### [输入材料]
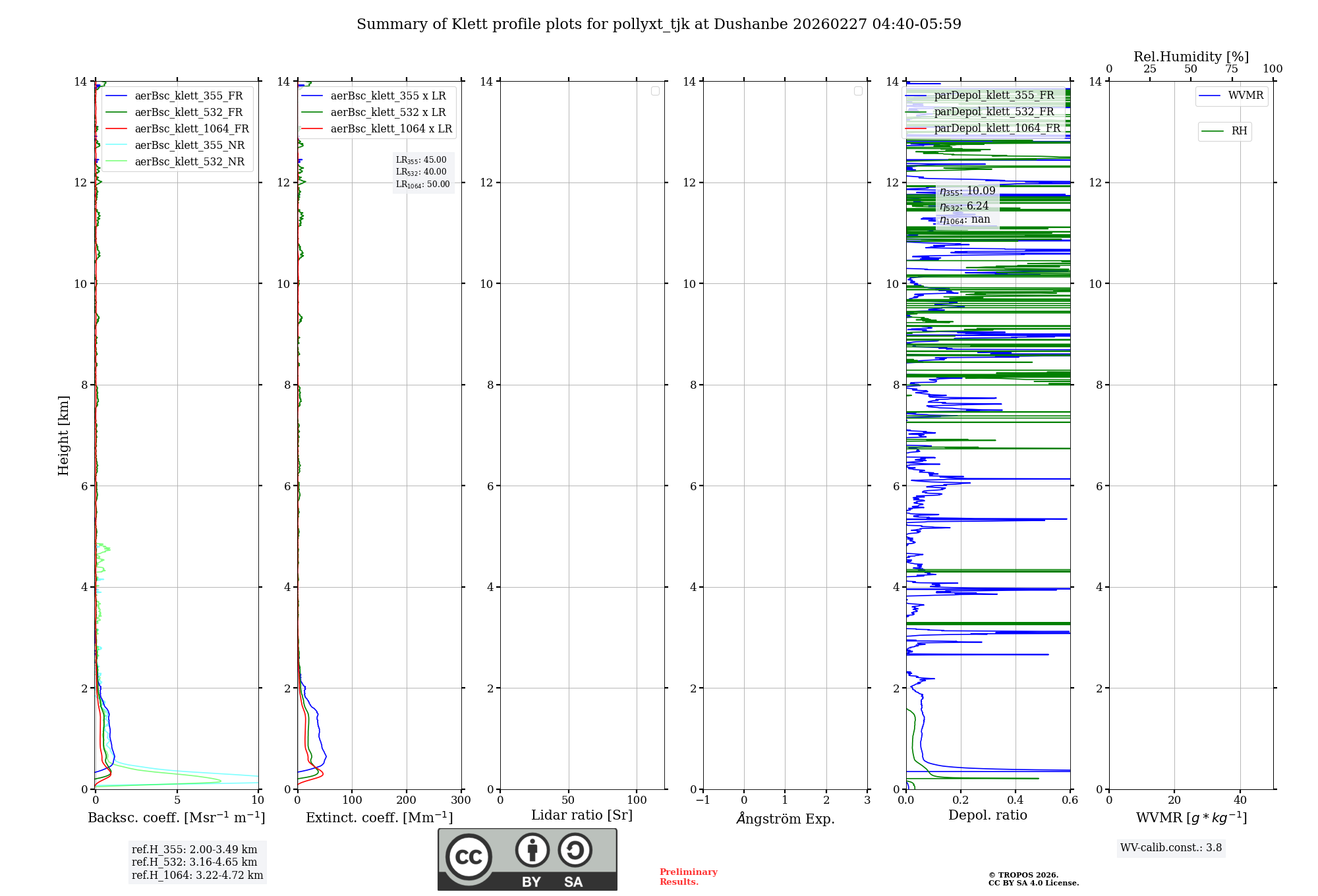Click aerBsc_klett_532 x LR legend entry
The image size is (1318, 896).
(387, 113)
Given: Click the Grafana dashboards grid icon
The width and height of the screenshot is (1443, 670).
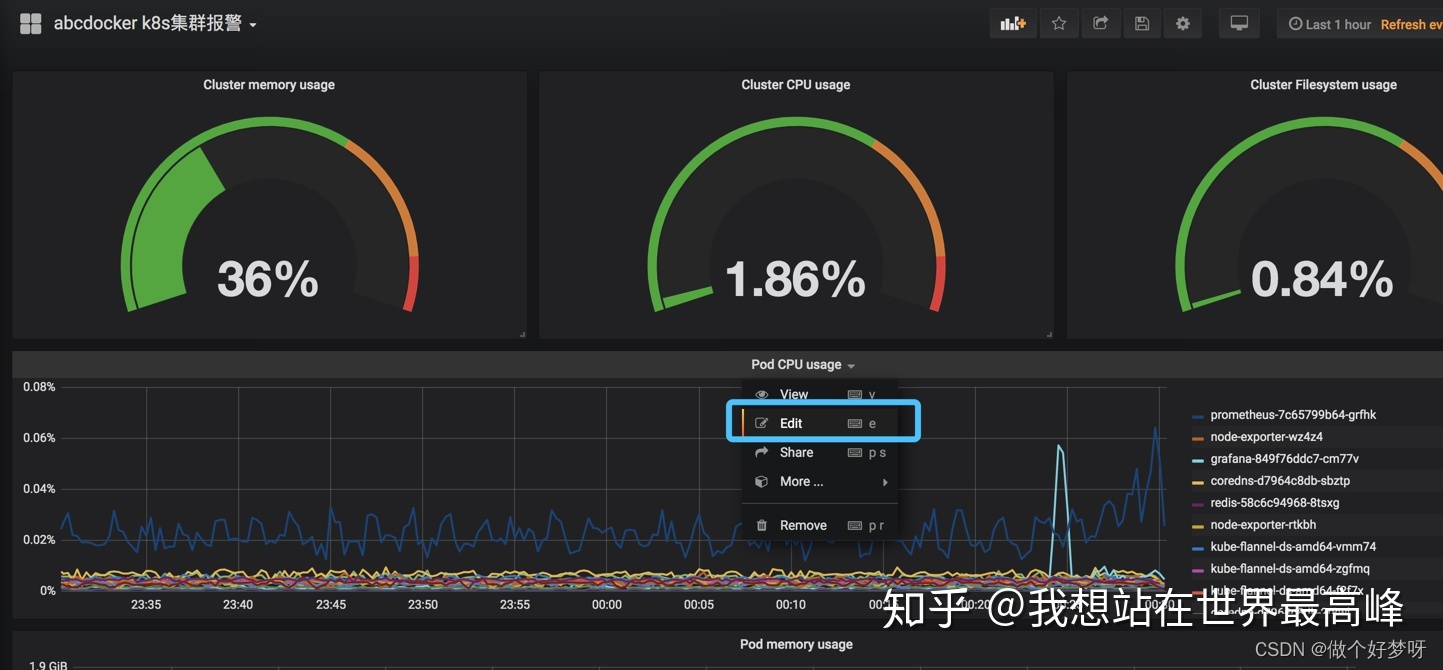Looking at the screenshot, I should [x=30, y=24].
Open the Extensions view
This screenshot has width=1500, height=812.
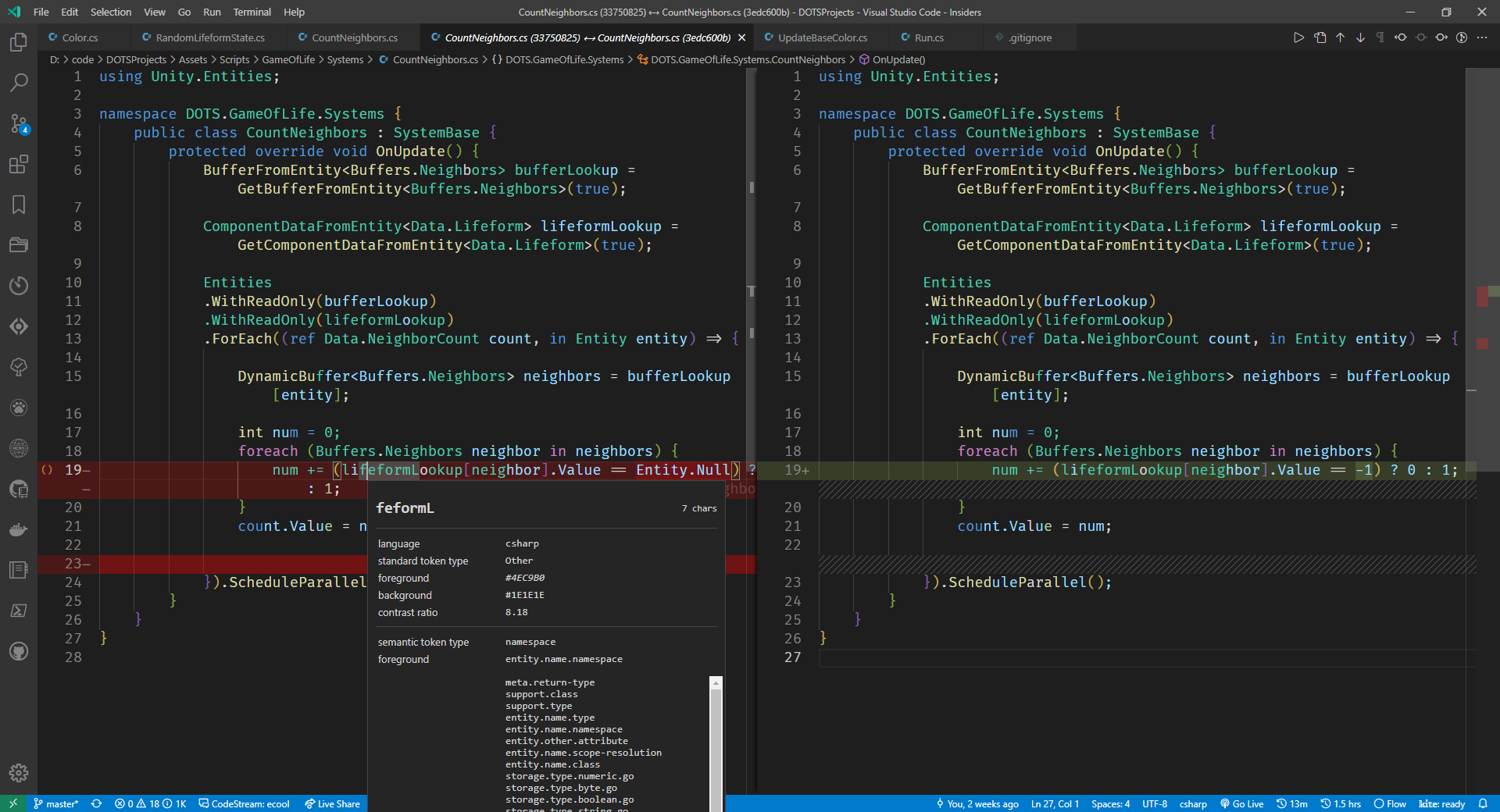click(18, 164)
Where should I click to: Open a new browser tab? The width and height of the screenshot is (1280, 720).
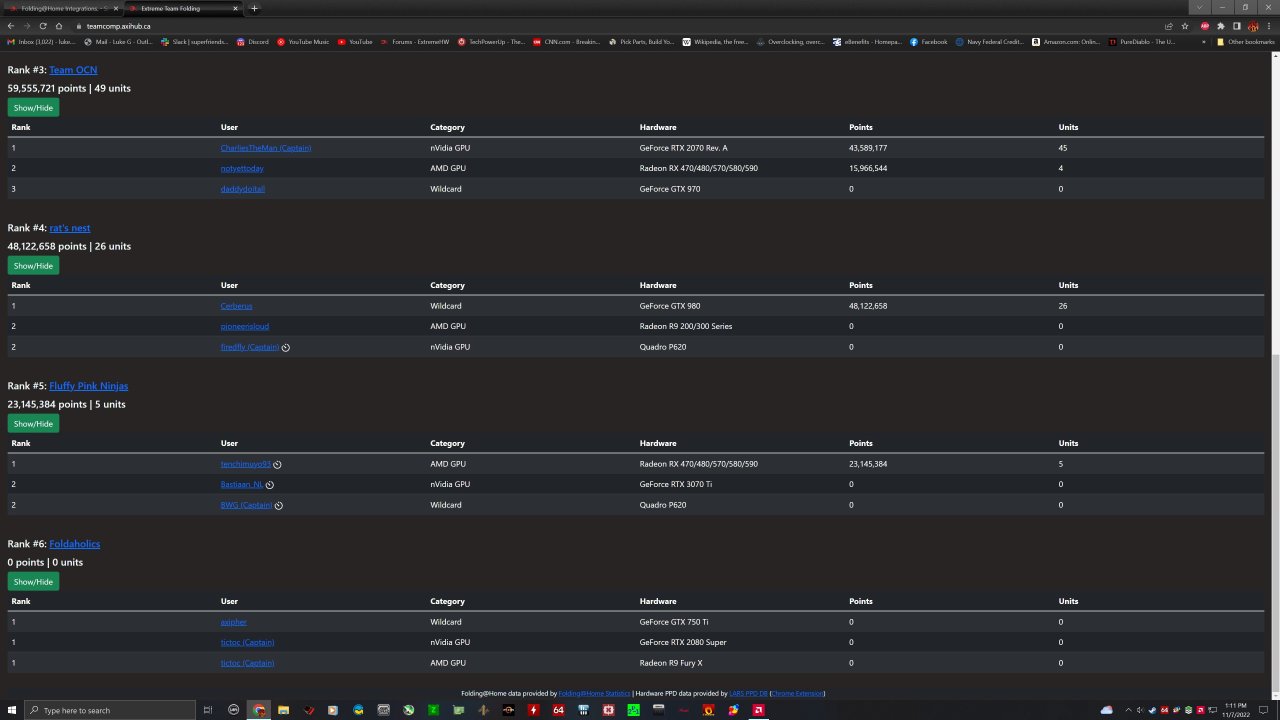(254, 8)
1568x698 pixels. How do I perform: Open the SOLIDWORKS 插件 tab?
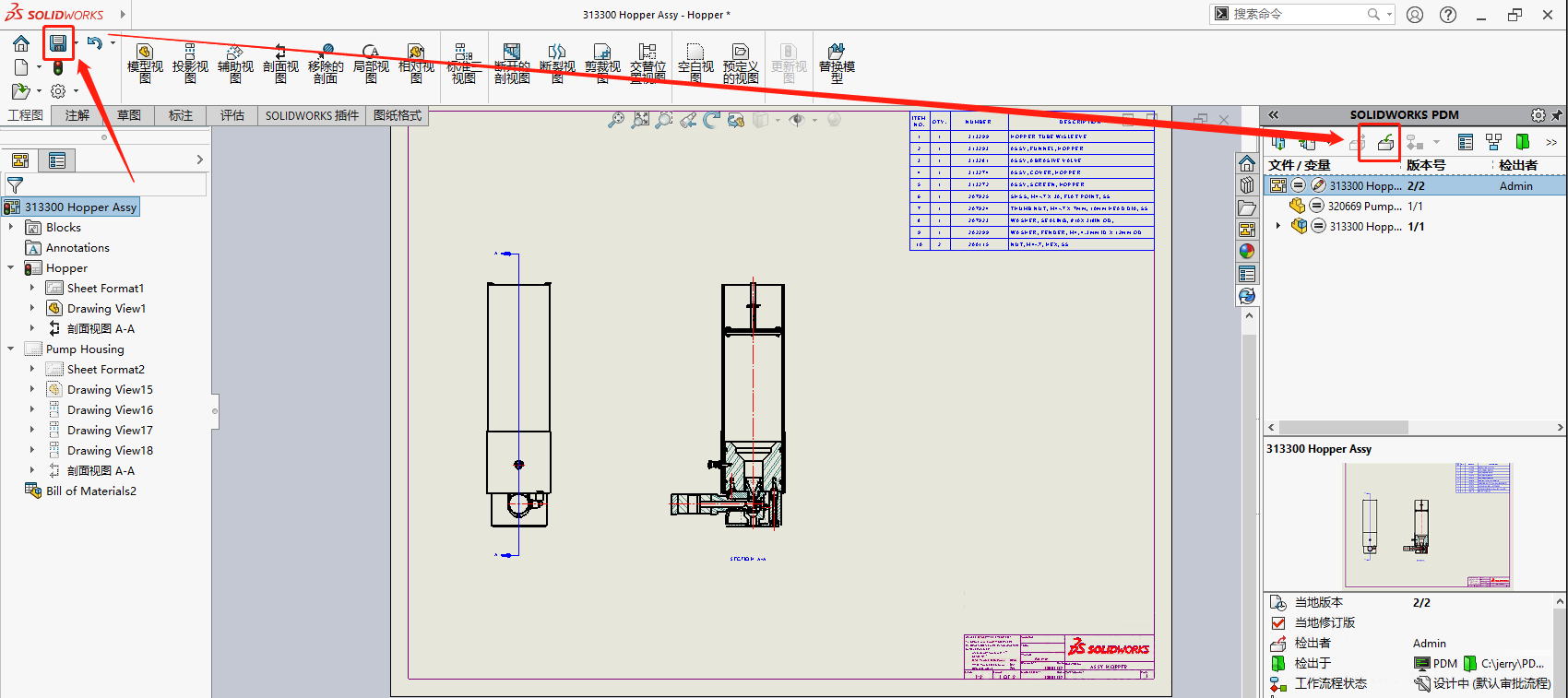pyautogui.click(x=312, y=115)
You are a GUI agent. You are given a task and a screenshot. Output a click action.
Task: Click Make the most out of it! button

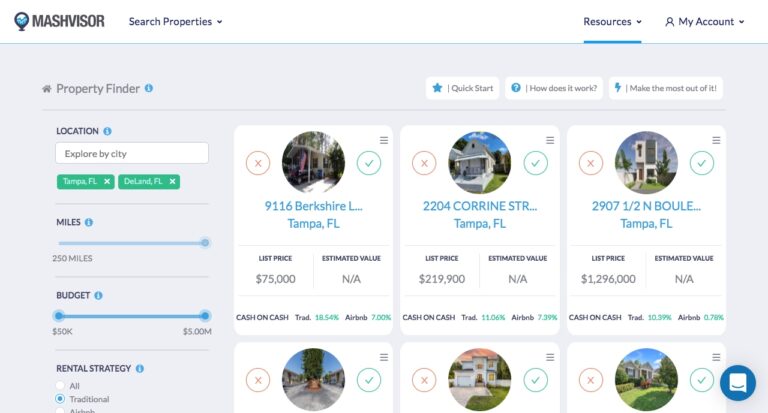coord(666,88)
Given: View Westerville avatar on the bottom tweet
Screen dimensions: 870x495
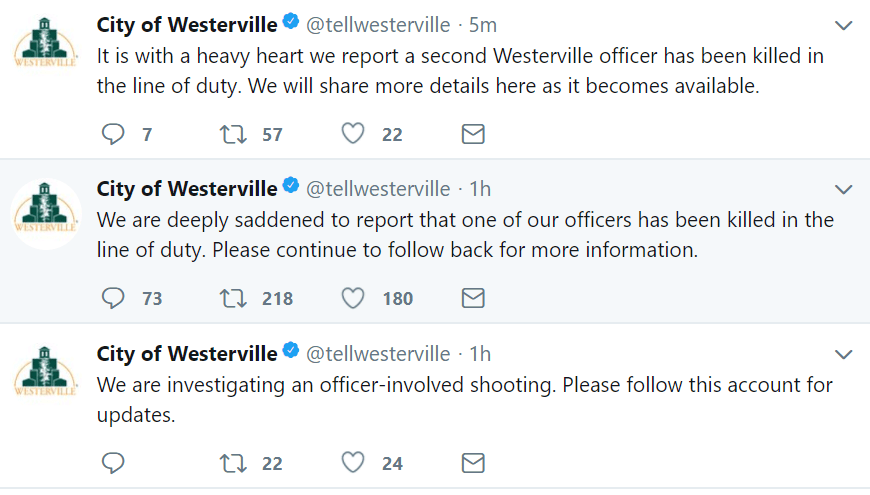Looking at the screenshot, I should tap(45, 371).
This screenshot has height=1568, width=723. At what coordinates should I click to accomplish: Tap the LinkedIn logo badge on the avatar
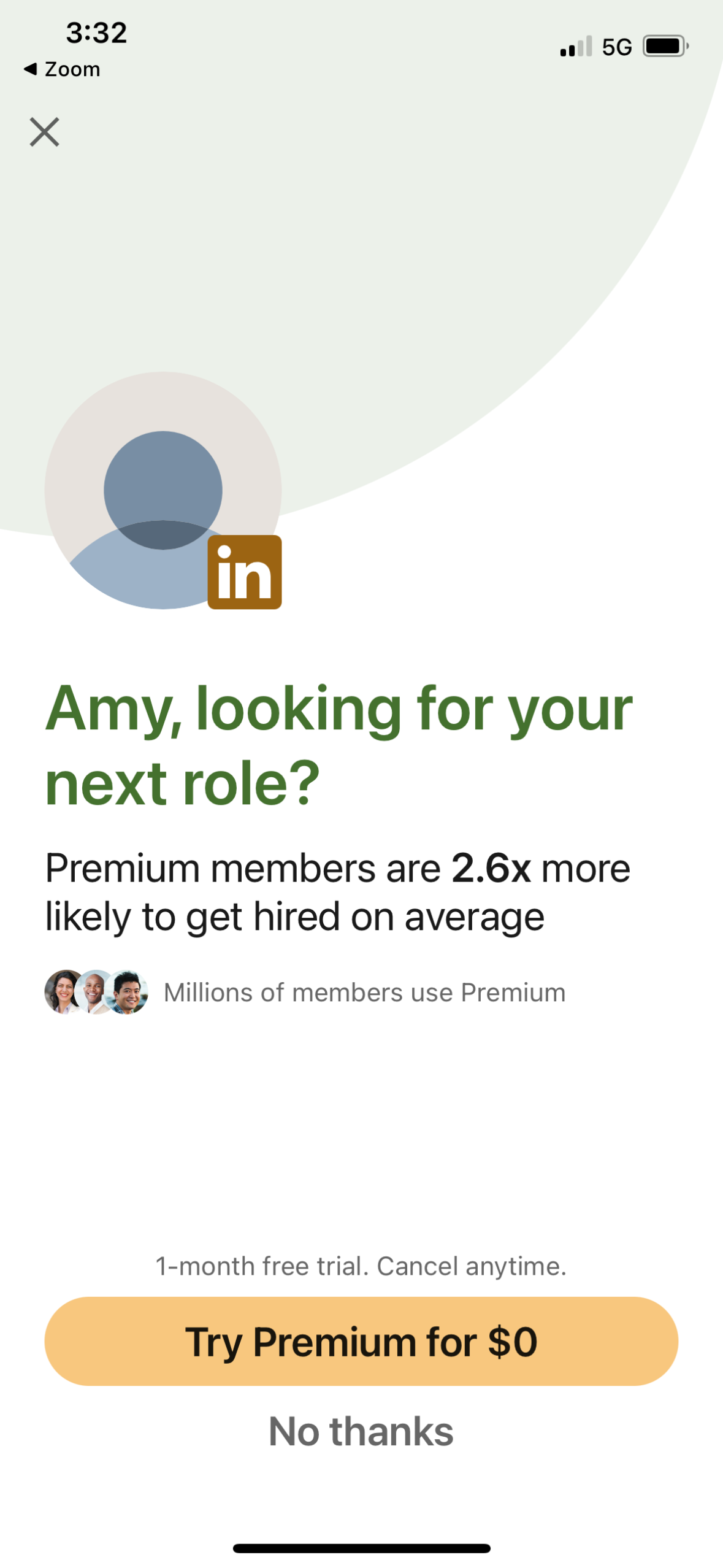(x=244, y=572)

### [任务要求]
把记录中从包含“Given: Click the Grafana dashboards grid icon”的那一行起、直到记录末尾的各行放入一个 JSON 字符串列表，每行对应一个字符串，首尾两行都包括在内，空行略去。答案中不要包含图片。

### [结果]
[
  "Given: Click the Grafana dashboards grid icon",
  "The width and height of the screenshot is (1443, 670).",
  "Looking at the screenshot, I should [x=30, y=24].",
  "Open the Extensions view",
  "This screenshot has width=1500, height=812.",
  "click(18, 164)",
  "Where should I click to: Open a new browser tab? The width and height of the screenshot is (1280, 720).",
  "(254, 8)",
  "1568x698 pixels. How do I perform: Open the SOLIDWORKS 插件 tab?",
  "pyautogui.click(x=312, y=115)",
  "You are a GUI agent. You are given a task and a screenshot. Output a click action.",
  "Task: Click Make the most out of it! button",
  "coord(666,88)",
  "Given: View Westerville avatar on the bottom tweet",
  "Screen dimensions: 870x495",
  "Looking at the screenshot, I should tap(45, 371).",
  "This screenshot has height=1568, width=723. At what coordinates should I click to accomplish: Tap the LinkedIn logo badge on the avatar",
  "(x=244, y=572)"
]